§ **WHAT TO WORK ON**
Repeat exactly, and only, the lines running from the one that holds "This screenshot has height=588, width=714." to the end of the records.

****************************************

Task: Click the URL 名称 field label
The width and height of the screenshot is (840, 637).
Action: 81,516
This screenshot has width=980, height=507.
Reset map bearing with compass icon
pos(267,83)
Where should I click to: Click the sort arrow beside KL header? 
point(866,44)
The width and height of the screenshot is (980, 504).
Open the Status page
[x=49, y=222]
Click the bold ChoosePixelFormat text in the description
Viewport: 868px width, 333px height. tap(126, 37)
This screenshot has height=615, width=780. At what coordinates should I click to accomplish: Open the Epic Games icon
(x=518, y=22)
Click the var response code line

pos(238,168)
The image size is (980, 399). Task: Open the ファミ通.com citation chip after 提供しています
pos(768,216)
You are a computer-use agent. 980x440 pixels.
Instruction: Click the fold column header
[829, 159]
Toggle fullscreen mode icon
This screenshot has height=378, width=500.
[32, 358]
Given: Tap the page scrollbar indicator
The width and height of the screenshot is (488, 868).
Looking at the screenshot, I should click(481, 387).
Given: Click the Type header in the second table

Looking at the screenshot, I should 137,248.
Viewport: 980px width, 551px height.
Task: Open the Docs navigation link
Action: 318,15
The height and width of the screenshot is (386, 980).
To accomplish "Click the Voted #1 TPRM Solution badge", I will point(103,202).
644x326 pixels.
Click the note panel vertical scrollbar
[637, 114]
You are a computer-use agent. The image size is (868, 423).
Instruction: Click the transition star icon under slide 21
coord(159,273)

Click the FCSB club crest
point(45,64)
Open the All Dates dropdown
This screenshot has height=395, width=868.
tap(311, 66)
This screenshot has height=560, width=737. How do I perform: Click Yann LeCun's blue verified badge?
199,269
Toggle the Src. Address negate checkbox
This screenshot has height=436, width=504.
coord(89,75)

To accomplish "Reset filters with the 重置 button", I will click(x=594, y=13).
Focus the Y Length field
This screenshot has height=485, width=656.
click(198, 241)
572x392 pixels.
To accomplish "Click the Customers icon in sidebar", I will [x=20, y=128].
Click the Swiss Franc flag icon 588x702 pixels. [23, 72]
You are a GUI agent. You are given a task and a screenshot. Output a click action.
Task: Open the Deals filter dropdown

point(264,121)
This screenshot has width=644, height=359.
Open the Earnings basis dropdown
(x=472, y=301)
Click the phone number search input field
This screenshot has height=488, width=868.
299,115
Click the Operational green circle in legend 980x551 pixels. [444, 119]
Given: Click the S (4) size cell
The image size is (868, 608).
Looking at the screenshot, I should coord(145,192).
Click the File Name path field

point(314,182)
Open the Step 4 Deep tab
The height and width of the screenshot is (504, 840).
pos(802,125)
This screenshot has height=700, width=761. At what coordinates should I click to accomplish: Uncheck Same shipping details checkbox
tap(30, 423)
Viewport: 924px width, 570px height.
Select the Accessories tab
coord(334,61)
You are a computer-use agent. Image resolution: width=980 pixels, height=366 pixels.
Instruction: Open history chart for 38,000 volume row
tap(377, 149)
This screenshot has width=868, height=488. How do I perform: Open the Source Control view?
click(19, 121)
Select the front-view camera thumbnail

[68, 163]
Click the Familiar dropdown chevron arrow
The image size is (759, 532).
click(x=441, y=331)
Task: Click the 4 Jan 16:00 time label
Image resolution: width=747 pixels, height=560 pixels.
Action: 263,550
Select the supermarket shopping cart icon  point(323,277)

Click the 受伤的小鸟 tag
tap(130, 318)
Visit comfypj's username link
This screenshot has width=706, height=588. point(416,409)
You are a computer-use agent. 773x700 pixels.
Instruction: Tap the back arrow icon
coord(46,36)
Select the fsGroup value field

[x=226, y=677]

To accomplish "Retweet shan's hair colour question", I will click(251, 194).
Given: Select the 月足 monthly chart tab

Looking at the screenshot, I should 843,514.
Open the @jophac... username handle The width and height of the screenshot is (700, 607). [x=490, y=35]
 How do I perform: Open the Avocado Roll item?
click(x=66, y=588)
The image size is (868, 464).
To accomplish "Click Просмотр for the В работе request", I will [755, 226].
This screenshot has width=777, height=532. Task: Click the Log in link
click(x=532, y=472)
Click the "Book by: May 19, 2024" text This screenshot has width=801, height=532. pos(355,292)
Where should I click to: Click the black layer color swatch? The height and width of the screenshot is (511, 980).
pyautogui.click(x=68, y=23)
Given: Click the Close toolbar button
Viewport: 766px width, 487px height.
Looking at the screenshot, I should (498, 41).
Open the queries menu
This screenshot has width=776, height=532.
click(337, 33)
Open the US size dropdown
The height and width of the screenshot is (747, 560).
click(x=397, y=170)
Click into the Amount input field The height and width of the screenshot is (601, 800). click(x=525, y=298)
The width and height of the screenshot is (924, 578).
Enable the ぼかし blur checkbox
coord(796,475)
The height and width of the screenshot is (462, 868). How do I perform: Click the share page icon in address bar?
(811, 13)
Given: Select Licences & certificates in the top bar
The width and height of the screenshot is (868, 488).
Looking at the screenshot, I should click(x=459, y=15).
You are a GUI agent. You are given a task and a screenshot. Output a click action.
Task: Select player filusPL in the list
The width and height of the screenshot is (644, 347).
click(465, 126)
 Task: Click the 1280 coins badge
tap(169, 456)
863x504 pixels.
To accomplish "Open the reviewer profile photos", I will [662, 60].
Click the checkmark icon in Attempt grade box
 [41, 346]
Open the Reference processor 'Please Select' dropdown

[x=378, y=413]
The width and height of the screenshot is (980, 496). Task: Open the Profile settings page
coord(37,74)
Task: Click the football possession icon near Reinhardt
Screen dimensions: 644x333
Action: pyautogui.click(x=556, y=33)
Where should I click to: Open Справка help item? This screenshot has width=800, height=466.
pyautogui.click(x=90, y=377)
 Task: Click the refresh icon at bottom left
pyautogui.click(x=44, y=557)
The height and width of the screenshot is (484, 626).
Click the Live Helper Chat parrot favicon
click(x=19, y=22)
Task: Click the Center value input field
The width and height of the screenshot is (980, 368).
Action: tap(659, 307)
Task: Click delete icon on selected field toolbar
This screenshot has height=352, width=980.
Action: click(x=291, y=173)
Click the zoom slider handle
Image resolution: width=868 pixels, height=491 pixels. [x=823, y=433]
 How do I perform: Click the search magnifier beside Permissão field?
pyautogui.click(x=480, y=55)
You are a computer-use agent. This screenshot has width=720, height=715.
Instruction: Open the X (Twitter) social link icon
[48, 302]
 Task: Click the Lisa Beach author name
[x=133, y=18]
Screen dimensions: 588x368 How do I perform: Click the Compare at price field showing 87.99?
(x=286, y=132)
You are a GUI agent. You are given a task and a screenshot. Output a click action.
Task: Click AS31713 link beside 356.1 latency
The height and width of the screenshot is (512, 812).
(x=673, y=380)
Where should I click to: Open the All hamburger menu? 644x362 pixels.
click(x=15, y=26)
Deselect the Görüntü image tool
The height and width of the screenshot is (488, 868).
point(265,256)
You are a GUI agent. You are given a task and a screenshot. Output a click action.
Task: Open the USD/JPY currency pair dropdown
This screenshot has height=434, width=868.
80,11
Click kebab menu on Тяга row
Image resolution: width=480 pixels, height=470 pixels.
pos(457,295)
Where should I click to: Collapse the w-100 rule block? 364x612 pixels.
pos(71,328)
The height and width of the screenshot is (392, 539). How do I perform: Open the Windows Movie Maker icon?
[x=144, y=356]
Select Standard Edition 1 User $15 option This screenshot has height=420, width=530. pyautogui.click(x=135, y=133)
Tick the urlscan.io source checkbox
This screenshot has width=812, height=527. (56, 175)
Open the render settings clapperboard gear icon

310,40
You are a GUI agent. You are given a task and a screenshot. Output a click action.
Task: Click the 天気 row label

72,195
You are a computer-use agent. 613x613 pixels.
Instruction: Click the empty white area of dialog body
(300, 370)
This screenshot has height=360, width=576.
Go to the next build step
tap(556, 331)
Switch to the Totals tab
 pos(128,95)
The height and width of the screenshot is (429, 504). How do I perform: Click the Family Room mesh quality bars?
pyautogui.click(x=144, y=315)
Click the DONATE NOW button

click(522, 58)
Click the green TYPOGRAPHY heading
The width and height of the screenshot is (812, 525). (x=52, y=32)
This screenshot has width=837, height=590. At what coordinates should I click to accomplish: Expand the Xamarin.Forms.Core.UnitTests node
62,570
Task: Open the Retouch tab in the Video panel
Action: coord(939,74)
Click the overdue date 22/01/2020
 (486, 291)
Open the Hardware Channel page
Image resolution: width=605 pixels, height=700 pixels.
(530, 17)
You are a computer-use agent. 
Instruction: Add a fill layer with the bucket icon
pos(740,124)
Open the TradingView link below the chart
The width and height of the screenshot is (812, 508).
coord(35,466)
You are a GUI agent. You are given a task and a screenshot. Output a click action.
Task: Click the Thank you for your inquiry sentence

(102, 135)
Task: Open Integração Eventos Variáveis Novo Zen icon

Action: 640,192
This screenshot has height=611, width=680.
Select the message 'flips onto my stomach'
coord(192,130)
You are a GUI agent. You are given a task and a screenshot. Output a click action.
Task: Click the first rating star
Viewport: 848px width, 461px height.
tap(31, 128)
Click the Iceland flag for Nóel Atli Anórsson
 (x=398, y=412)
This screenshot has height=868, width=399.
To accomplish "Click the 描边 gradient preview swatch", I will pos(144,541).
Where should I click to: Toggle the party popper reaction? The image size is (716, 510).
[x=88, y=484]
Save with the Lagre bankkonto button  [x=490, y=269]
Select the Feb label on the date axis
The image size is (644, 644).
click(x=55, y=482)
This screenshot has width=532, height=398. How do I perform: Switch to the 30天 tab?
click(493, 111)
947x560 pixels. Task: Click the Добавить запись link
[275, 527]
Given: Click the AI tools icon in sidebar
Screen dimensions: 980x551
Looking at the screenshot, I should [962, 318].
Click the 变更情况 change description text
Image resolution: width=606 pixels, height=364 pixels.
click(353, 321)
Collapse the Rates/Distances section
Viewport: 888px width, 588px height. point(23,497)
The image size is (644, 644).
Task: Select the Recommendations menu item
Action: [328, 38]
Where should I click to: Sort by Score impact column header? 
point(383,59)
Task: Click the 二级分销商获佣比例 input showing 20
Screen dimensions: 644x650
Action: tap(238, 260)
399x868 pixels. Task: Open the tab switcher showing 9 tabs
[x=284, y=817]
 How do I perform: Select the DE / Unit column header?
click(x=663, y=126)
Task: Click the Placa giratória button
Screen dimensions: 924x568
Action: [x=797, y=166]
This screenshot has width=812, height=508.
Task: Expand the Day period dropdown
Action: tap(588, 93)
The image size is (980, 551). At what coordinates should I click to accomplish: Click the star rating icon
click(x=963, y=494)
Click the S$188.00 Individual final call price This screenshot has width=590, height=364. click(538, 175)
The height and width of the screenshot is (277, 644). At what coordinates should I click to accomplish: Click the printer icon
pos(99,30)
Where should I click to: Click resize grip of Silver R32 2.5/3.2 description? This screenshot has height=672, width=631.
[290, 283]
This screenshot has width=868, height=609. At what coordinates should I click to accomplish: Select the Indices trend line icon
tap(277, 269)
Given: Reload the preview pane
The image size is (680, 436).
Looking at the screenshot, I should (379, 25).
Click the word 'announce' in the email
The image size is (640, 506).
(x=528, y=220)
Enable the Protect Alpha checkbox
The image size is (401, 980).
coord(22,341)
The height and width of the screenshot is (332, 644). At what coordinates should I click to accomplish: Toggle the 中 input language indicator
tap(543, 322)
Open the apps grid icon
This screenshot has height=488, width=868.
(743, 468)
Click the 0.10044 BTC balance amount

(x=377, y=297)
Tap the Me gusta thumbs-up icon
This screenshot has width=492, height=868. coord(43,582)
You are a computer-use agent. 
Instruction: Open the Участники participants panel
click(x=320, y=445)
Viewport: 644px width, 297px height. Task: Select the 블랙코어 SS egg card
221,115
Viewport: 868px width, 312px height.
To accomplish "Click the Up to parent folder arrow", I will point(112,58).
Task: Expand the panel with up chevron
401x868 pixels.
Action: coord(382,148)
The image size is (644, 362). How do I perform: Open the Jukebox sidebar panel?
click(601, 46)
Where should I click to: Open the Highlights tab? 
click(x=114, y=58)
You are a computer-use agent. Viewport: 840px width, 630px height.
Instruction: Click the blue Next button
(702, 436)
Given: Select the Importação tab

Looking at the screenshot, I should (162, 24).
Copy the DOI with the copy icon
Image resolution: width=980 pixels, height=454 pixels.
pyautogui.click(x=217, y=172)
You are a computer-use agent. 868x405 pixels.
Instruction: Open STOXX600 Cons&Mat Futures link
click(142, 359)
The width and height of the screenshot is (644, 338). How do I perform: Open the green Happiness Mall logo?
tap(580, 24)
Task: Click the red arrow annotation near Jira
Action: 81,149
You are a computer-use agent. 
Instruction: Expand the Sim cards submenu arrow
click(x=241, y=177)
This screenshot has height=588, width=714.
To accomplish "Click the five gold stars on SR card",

****************************************

§ **TASK OUTPUT**
This screenshot has height=588, width=714.
To accomplish "Click the five gold stars on SR card",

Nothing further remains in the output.